About this task: Below are the entries; give again exactly the lines from the one mentioning "This screenshot has width=600, height=480." through the one mentioning "Task: Click the Name column sort arrow", inclusive.

Records supplied:
****
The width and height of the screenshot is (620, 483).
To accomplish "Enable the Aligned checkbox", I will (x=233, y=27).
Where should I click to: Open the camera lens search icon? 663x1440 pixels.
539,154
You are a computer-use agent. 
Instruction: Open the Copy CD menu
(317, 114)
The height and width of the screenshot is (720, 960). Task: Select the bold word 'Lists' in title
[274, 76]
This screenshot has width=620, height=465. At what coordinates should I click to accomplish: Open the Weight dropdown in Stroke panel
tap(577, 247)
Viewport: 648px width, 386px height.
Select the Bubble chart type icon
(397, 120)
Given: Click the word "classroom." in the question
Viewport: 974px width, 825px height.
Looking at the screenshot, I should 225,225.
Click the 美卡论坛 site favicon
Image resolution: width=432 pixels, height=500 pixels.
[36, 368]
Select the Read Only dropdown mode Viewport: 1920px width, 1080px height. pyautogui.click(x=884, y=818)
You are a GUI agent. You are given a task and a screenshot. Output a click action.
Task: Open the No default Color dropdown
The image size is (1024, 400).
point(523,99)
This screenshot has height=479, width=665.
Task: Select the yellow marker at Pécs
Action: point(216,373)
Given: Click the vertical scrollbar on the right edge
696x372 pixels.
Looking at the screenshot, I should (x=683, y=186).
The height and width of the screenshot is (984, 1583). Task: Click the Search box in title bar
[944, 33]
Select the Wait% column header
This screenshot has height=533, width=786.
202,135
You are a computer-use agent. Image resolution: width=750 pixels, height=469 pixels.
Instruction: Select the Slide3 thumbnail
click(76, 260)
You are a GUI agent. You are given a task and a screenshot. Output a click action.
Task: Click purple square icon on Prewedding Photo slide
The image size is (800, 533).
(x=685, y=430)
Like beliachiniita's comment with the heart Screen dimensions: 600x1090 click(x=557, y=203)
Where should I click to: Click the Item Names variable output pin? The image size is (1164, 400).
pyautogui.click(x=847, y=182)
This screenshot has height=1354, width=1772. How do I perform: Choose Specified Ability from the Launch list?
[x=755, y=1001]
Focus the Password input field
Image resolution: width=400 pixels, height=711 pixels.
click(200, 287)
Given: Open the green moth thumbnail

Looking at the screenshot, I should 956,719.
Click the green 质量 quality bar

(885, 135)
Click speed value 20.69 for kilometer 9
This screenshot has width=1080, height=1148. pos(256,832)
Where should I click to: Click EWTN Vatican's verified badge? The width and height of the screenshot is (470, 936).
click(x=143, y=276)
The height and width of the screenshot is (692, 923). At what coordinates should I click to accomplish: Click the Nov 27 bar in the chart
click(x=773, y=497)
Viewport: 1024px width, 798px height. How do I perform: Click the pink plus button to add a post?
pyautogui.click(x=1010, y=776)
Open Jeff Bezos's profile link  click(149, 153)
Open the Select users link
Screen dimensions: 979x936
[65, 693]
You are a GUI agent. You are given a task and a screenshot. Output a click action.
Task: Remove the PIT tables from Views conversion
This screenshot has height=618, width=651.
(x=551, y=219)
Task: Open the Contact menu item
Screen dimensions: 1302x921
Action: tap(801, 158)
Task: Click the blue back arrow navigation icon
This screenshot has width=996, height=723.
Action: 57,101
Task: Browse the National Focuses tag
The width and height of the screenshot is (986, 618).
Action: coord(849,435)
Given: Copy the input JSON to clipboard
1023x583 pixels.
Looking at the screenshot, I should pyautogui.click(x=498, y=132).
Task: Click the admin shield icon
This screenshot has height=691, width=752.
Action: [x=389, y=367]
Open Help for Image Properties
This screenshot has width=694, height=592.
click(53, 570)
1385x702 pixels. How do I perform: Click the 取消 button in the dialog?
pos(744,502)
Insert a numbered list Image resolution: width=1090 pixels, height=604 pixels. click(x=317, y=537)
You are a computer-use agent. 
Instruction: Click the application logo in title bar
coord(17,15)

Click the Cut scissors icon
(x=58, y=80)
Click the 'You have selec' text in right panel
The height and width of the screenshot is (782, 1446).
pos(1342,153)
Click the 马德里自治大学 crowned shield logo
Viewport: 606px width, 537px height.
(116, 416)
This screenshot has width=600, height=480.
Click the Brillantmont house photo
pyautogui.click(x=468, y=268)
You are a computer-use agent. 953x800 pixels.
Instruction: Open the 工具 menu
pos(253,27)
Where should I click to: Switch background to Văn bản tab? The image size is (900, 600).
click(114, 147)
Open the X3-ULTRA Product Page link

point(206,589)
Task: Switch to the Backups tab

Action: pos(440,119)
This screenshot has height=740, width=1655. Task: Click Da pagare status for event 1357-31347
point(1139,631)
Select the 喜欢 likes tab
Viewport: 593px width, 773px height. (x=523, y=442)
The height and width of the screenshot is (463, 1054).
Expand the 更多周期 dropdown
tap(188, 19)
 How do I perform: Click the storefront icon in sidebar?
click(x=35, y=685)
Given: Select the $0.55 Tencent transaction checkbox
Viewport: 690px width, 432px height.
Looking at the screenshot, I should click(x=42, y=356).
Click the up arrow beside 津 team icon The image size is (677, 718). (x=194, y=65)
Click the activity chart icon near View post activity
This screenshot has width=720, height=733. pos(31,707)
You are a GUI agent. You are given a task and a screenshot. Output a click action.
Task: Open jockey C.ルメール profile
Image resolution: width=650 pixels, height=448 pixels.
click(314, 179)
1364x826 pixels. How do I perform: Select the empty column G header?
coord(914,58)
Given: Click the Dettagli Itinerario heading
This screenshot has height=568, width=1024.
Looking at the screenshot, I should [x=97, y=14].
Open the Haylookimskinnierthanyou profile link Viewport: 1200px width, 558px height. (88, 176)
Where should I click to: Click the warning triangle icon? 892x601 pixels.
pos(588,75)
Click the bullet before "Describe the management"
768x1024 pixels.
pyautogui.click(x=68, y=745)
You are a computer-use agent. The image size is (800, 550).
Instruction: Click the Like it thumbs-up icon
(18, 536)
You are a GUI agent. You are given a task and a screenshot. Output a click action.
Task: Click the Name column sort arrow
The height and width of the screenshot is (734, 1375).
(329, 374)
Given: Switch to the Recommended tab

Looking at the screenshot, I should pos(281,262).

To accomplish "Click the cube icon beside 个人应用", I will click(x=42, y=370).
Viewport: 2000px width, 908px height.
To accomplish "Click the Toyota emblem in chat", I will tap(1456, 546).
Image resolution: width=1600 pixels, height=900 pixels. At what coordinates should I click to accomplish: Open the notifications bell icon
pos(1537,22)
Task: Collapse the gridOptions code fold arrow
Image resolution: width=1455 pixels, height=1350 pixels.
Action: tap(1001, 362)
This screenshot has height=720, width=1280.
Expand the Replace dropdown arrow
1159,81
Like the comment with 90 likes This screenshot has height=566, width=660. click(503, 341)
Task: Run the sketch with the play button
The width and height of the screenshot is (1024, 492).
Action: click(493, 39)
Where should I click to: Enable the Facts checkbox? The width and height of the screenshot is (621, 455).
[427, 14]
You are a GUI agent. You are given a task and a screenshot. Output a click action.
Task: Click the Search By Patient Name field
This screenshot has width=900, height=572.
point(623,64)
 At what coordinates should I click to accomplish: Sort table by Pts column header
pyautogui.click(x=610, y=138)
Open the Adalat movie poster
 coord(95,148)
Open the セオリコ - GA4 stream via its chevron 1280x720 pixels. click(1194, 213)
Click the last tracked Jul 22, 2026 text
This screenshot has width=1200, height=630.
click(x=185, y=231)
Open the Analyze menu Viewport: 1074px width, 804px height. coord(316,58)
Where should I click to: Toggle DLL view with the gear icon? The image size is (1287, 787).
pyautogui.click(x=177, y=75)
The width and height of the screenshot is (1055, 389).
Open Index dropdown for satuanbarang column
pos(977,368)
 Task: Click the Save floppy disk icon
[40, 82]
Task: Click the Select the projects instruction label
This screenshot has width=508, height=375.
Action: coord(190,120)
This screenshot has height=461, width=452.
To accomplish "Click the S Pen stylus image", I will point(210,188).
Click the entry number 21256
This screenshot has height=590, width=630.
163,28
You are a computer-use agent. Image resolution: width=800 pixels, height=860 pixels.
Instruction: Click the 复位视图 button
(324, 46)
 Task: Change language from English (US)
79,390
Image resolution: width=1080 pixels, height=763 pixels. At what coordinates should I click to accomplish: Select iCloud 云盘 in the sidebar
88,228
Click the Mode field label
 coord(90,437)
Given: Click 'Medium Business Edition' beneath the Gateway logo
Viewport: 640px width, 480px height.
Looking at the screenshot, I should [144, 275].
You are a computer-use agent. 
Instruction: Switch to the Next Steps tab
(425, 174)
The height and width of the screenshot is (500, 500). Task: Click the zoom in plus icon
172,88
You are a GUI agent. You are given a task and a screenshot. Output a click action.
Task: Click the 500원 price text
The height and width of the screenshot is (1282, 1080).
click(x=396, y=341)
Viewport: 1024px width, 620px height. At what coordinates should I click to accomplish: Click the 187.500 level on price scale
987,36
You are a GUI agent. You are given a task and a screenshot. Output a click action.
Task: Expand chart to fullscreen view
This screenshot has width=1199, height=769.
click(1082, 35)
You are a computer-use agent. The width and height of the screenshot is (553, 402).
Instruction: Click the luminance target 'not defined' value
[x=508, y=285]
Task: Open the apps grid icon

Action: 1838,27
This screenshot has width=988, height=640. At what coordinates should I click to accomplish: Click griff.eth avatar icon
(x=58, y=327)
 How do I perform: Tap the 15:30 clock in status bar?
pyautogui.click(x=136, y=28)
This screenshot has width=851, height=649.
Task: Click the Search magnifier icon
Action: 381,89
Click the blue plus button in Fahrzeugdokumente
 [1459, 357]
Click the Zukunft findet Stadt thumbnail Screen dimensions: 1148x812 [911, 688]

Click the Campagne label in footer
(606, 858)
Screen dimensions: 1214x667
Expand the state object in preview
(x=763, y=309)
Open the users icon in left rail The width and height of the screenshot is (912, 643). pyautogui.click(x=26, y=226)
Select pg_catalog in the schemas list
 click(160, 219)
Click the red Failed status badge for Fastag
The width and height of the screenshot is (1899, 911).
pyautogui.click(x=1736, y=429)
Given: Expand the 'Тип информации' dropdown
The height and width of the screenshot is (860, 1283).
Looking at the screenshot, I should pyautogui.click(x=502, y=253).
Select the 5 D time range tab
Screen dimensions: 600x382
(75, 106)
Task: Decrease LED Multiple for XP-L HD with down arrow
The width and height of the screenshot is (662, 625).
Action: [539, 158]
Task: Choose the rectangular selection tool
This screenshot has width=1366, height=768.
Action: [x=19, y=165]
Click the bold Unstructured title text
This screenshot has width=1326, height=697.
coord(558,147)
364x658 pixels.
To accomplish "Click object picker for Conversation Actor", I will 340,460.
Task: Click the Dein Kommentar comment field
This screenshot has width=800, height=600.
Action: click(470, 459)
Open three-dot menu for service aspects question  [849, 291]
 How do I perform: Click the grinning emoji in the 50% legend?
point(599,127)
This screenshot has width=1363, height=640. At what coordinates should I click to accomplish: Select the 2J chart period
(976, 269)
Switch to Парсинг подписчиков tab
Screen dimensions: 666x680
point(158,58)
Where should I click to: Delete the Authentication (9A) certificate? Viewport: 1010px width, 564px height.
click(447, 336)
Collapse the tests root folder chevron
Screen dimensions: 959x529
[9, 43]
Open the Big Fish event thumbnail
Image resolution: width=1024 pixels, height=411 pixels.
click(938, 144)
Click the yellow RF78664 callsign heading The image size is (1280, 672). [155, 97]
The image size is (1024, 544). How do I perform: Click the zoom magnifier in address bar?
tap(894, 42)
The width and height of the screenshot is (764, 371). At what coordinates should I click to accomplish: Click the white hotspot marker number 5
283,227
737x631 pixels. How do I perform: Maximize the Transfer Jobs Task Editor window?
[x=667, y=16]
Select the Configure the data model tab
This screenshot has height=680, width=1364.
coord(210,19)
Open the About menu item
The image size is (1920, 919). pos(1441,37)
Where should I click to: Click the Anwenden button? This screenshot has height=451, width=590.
****
Exercise answer:
This screenshot has width=600, height=480.
Click the Brillantmont house photo
pyautogui.click(x=468, y=268)
You are a computer-use agent. 953x800 pixels.
Instruction: Open the 工具 menu
pos(253,27)
Where should I click to: Switch background to Văn bản tab? The image size is (900, 600).
click(114, 147)
Open the X3-ULTRA Product Page link

point(206,589)
Task: Switch to the Backups tab

Action: pos(440,119)
This screenshot has height=740, width=1655. Task: Click Da pagare status for event 1357-31347
point(1139,631)
Select the 喜欢 likes tab
Viewport: 593px width, 773px height. (x=523, y=442)
The height and width of the screenshot is (463, 1054).
Expand the 更多周期 dropdown
tap(188, 19)
 How do I perform: Click the storefront icon in sidebar?
click(x=35, y=685)
Given: Select the $0.55 Tencent transaction checkbox
Viewport: 690px width, 432px height.
Looking at the screenshot, I should click(x=42, y=356).
Click the up arrow beside 津 team icon The image size is (677, 718). (x=194, y=65)
Click the activity chart icon near View post activity
This screenshot has width=720, height=733. pos(31,707)
You are a GUI agent. You are given a task and a screenshot. Output a click action.
Task: Open jockey C.ルメール profile
Image resolution: width=650 pixels, height=448 pixels.
click(314, 179)
1364x826 pixels. How do I perform: Select the empty column G header?
coord(914,58)
Given: Click the Dettagli Itinerario heading
This screenshot has height=568, width=1024.
Looking at the screenshot, I should [x=97, y=14].
Open the Haylookimskinnierthanyou profile link Viewport: 1200px width, 558px height. (88, 176)
Where should I click to: Click the warning triangle icon? 892x601 pixels.
pos(588,75)
Click the bullet before "Describe the management"
768x1024 pixels.
pyautogui.click(x=68, y=745)
You are a computer-use agent. The image size is (800, 550).
Instruction: Click the Like it thumbs-up icon
(18, 536)
You are a GUI agent. You are given a task and a screenshot. Output a click action.
Task: Click the Name column sort arrow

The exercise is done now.